Der sogenannte Chefarzt-Fall beschäftigt die deutschen Gerichte seit vielen Jahren. Ausgangspunkt ist die verhaltensbedingte Kündigung eines katholischen Chefarztes und Leiters der Abteilung Innere Medizin eines kirchlichen Krankenhauses. Hintergrund für die verhaltensbedingte Kündigung war nach Angaben des Krankenhauses die Tatsache, dass der Chefarzt sich nach einer weltlichen Scheidung wieder verheiratet hatte und die Eingehung einer nach kanonischem Recht ungültigen Ehe durch einen leitend tätigen katholischen Beschäftigten einen Verstoß gegen seine Loyalitätsobliegenheiten darstelle und die Kündigung rechtfertige.

Der Sachverhalt beschäftigte in der Vergangenheit das Arbeitsgericht (30.07.2009), das Landesarbeitsgericht (01.07.2010), das Bundesarbeitsgericht (08.09.2011), das Bundesverfassungsgericht (22.10.2014), erneut das Bundesarbeitsgericht (28.07.2016) und jetzt den Europäischen Gerichtshof.

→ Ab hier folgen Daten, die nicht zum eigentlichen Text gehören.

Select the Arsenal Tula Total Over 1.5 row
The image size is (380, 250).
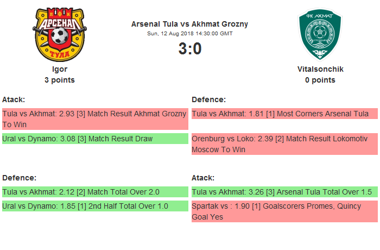pos(284,192)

Bereits der Schlussantrag des Generalsanwalts vom 11.9.2018 hatte erwarten lassen, dass die Zustimmung des Klägers zu einer bestimmten kirchlichen Überzeugung in Form des heiligen und unauflöslichen Charakters der Ehe nicht als wesentliche und gerechtfertigte berufliche Anforderung betrachtet werden würde.

In Übereinstimmung mit dem vorangegangenen Urteil in Sachen Egenberger (EuGH, 17.4.2018, Az. C-414/16) bekräftigt der Europäische Gerichtshof, dass Loyalitätsanforderungen kirchlicher Arbeitgeber in vollem Umfang der gerichtlichen Kontrolle unterliegen. Im Rahmen dieser Kontrolle müsse dann das nationale Gericht sicherstellen, dass die Religion oder die Weltanschauung im Hinblick auf die Art der betreffenden beruflichen Tätigkeit oder die Umstände ihrer Ausübung eine wesentliche, rechtmäßige und gerechtfertigte berufliche Anforderung angesichts des fraglichen Ethos ist.

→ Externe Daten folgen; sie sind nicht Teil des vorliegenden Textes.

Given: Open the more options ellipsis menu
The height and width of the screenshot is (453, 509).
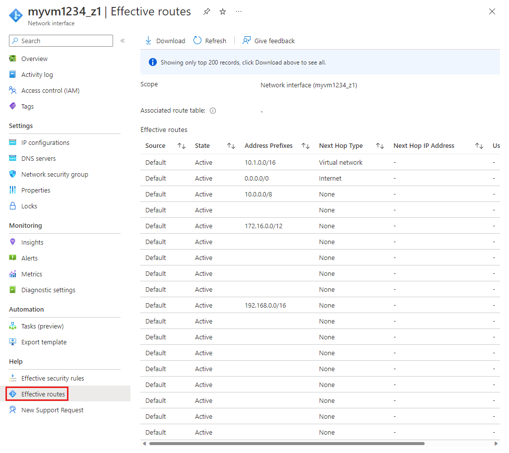Looking at the screenshot, I should pyautogui.click(x=238, y=11).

Der Europäische Gerichtshof hat bereits zu erkennen gegeben, dass er die Kündigung deshalb für unrechtmäßig erachtet. Die Entscheidung hierüber obliegt nunmehr aber wiederum dem nationalen Gericht, also erneut dem Bundesarbeitsgericht.

Hinweise von Rechtsanwalt Dr. Norbert Gescher:

Die Entscheidung liegt auf der Linie der Rechtsprechung des Europäischen Gerichtshofs zu kirchenarbeitsrechtlichen Fragen in den letzten Jahren. Insbesondere in der oben genannten Entscheidung Egenberger hatte der EuGH bereits klargestellt, dass Loyalitätsanforderungen der Kirche in vollem Umfang einer gerichtlichen Kontrolle unterliegen. Mit der jetzigen Entscheidung wird ergänzend herausgearbeitet, dass es sich um gerechtfertigte berufliche Anforderungen handeln muss, die zudem im konkreten Fall verhältnismäßig sein müssen.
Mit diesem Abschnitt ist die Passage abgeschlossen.